** TASK REQUIREMENTS **
Reproduce every line of the listing below verbatim, with nothing changed, added, or left out.

** DATASET EXTRACT **
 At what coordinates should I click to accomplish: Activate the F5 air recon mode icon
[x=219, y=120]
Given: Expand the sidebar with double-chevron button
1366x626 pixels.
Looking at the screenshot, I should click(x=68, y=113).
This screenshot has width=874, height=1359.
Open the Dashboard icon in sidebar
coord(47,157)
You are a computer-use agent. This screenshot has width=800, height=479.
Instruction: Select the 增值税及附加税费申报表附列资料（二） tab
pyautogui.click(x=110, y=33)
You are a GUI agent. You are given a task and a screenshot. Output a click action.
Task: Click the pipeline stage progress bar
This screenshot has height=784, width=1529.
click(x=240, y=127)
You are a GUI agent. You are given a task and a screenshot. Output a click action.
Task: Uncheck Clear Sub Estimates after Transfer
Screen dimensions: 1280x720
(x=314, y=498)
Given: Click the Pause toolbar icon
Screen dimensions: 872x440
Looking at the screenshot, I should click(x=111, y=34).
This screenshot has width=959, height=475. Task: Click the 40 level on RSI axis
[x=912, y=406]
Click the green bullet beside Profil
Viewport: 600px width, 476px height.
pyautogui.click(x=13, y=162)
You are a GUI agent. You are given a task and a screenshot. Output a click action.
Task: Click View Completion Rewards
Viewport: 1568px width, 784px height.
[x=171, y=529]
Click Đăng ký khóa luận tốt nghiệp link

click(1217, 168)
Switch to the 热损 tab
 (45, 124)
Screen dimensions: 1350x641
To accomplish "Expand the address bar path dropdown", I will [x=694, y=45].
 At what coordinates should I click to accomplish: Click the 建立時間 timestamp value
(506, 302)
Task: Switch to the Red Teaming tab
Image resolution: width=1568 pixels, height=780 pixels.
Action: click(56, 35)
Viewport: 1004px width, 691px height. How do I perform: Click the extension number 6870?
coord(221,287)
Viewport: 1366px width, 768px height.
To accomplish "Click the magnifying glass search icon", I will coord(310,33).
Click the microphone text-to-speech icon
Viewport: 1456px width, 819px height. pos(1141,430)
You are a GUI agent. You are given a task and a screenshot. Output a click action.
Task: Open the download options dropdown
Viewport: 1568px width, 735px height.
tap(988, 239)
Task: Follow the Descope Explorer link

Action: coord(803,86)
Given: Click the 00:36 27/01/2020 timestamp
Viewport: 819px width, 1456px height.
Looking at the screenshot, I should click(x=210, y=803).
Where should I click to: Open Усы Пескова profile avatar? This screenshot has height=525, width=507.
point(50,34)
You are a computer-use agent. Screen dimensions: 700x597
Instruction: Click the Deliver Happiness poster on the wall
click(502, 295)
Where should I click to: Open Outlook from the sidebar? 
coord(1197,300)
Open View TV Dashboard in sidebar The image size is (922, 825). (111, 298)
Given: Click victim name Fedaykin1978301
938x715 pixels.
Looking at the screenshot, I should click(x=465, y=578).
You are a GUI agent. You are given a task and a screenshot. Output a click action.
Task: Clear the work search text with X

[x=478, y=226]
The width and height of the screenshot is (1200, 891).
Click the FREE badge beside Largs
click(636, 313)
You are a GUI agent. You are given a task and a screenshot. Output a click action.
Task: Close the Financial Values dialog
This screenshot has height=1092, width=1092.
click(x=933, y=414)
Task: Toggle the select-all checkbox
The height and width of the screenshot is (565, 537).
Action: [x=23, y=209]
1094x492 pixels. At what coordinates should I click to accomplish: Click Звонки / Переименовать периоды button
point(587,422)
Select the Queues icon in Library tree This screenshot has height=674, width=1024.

** RESPONSE BELOW **
 At what coordinates should I click to accomplish: Activate the F5 air recon mode icon
[x=219, y=120]
Given: Expand the sidebar with double-chevron button
1366x626 pixels.
Looking at the screenshot, I should click(x=68, y=113).
This screenshot has width=874, height=1359.
Open the Dashboard icon in sidebar
coord(47,157)
You are a computer-use agent. This screenshot has width=800, height=479.
Instruction: Select the 增值税及附加税费申报表附列资料（二） tab
pyautogui.click(x=110, y=33)
You are a GUI agent. You are given a task and a screenshot. Output a click action.
Task: Click the pipeline stage progress bar
This screenshot has height=784, width=1529.
click(x=240, y=127)
You are a GUI agent. You are given a task and a screenshot. Output a click action.
Task: Uncheck Clear Sub Estimates after Transfer
Screen dimensions: 1280x720
(x=314, y=498)
Given: Click the Pause toolbar icon
Screen dimensions: 872x440
Looking at the screenshot, I should click(x=111, y=34).
This screenshot has width=959, height=475. Task: Click the 40 level on RSI axis
[x=912, y=406]
Click the green bullet beside Profil
Viewport: 600px width, 476px height.
pyautogui.click(x=13, y=162)
You are a GUI agent. You are given a task and a screenshot. Output a click action.
Task: Click View Completion Rewards
Viewport: 1568px width, 784px height.
[x=171, y=529]
Click Đăng ký khóa luận tốt nghiệp link

click(1217, 168)
Switch to the 热损 tab
 (45, 124)
Screen dimensions: 1350x641
To accomplish "Expand the address bar path dropdown", I will [x=694, y=45].
 At what coordinates should I click to accomplish: Click the 建立時間 timestamp value
(506, 302)
Task: Switch to the Red Teaming tab
Image resolution: width=1568 pixels, height=780 pixels.
Action: click(56, 35)
Viewport: 1004px width, 691px height. How do I perform: Click the extension number 6870?
coord(221,287)
Viewport: 1366px width, 768px height.
To accomplish "Click the magnifying glass search icon", I will coord(310,33).
Click the microphone text-to-speech icon
Viewport: 1456px width, 819px height. pos(1141,430)
You are a GUI agent. You are given a task and a screenshot. Output a click action.
Task: Open the download options dropdown
Viewport: 1568px width, 735px height.
tap(988, 239)
Task: Follow the Descope Explorer link

Action: coord(803,86)
Given: Click the 00:36 27/01/2020 timestamp
Viewport: 819px width, 1456px height.
Looking at the screenshot, I should click(x=210, y=803).
Where should I click to: Open Усы Пескова profile avatar? This screenshot has height=525, width=507.
point(50,34)
You are a computer-use agent. Screen dimensions: 700x597
Instruction: Click the Deliver Happiness poster on the wall
click(502, 295)
Where should I click to: Open Outlook from the sidebar? 
coord(1197,300)
Open View TV Dashboard in sidebar The image size is (922, 825). (111, 298)
Given: Click victim name Fedaykin1978301
938x715 pixels.
Looking at the screenshot, I should click(x=465, y=578).
You are a GUI agent. You are given a task and a screenshot. Output a click action.
Task: Clear the work search text with X

[x=478, y=226]
The width and height of the screenshot is (1200, 891).
Click the FREE badge beside Largs
click(636, 313)
You are a GUI agent. You are given a task and a screenshot. Output a click action.
Task: Close the Financial Values dialog
This screenshot has height=1092, width=1092.
click(x=933, y=414)
Task: Toggle the select-all checkbox
The height and width of the screenshot is (565, 537).
Action: [x=23, y=209]
1094x492 pixels. At what coordinates should I click to accomplish: Click Звонки / Переименовать периоды button
point(587,422)
Select the Queues icon in Library tree This screenshot has height=674, width=1024.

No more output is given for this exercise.